- Directed by: Charlie Chaplin
- Produced by: Charlie Chaplin
- Written by: Charlie Chaplin
- Music by: Charlie Chaplin
- Edited by: Willard Nico, Harold Rice
- Release date: October 15, 1940 (New York), March 7, 1941 (London)
- Language: English
The Great Dictator is a 1940 American political satire comedy-drama film written, directed, produced, scored by and starring British comedian Charlie Chaplin, following the tradition of many of his other films. Having been the only Hollywood filmmaker to continue to make silent films well into the period of sound films, this was Chaplin's first true sound film.
The Great Dictator was popular with audiences, becoming Chaplin's most commercially successful film.
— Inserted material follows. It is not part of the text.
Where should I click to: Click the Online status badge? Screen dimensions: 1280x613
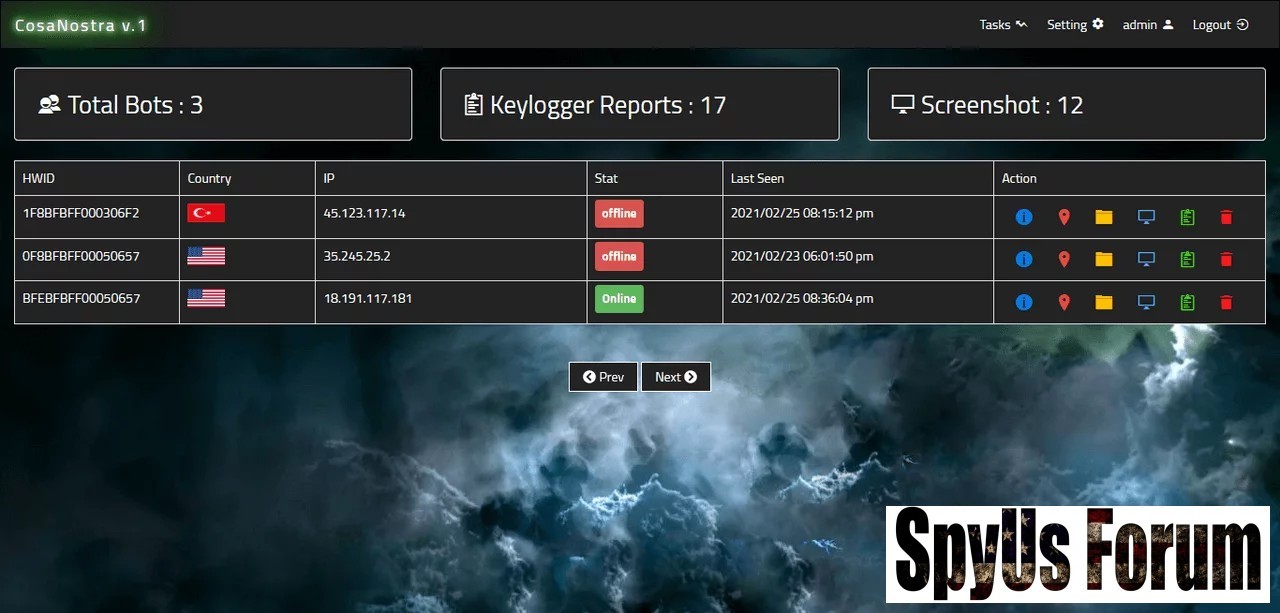619,299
Modern critics have also praised it as a historically significant film and an important work of satire, and in 1997, it was selected by the Library of Congress for preservation in the United State National Film Registry as being "culturally, historically or aesthetically significant". The Great Dictator was nominated for five Academy Awards - Outstanding Production, Best Actor, Best Writing, Best Supporting Actor for Jack Oakie and Best Music.
The Great Dictator was Chaplin’s first film with dialogue. Chaplin plays both a little Jewish barber, living in the ghetto, and Hynkel, the dictator ruler of Tomainia. In his autobiography Chaplin quotes himself as having said: “One doesn’t have to be a Jew to be anti Nazi. All one has to be is a normal decent human being.”
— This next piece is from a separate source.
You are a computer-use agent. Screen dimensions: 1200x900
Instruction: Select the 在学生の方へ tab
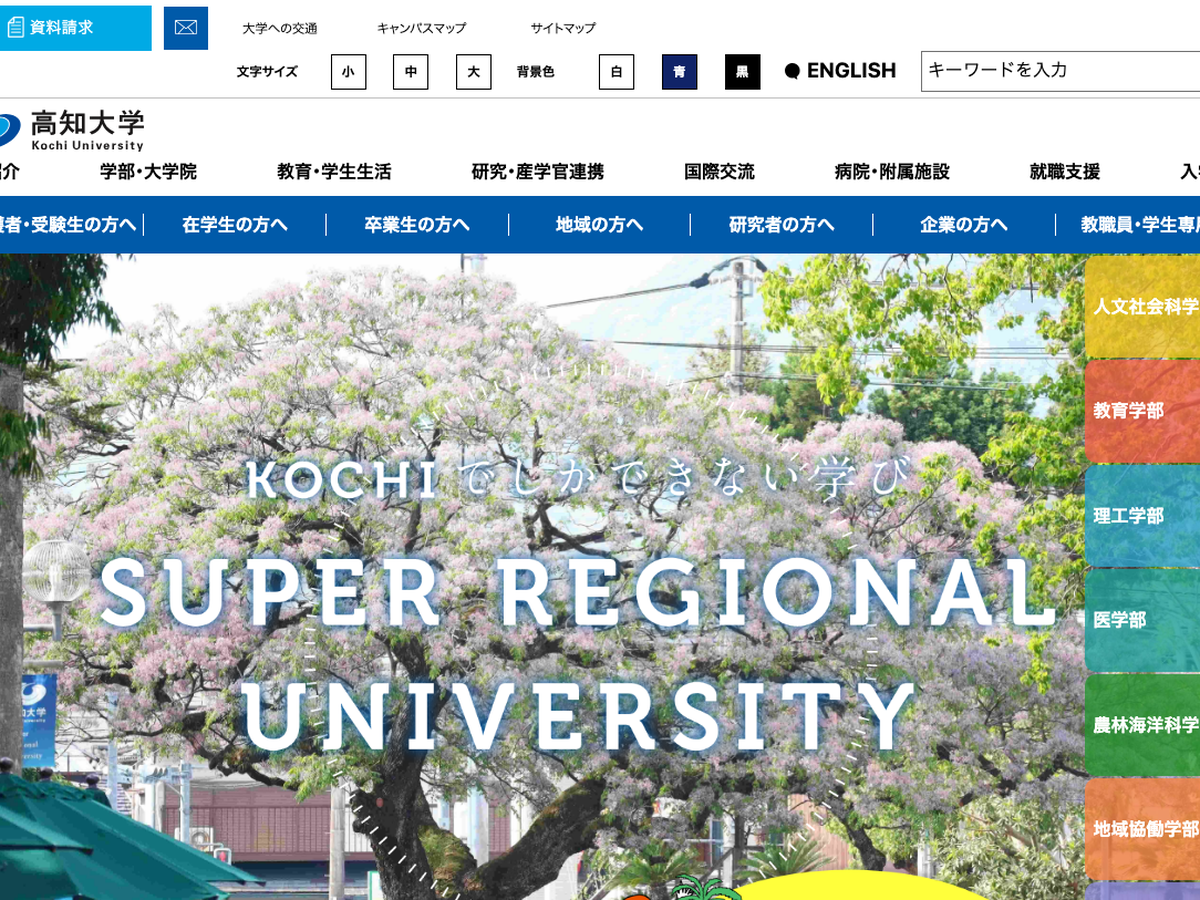coord(235,225)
Chaplin and Hitler were born within a week of one another. “There was something uncanny in the resemblance between the Little Tramp and Adolf Hitler, representing opposite poles of humanity, ” writes Chaplin biographer David Robinson, reproducing an unsigned article from The Spectator dated 21st April 1939: “Providence was in an ironical mood when, fifty years ago this week, it was ordained that Charles Chaplin and Adolf Hitler should make their entry into the world within four days of each other….Each in his own way has expressed the ideas, sentiments, aspirations of the millions of struggling citizens ground between the upper and the lower millstone of society. Each has mirrored the same reality – the predicament of the “little man” in modern society. Each is a distorting mirror, the one for good, the other for untold evil.”
Chaplin spent many months drafting and re-writing the speech for the end of the film, a call for peace from the barber who has been mistaken for Hynkel. Many people criticized the speech, and thought it was superfluous to the film. Others found it uplifting. Regrettably Chaplin’s words are as relevant today as they were in 1940.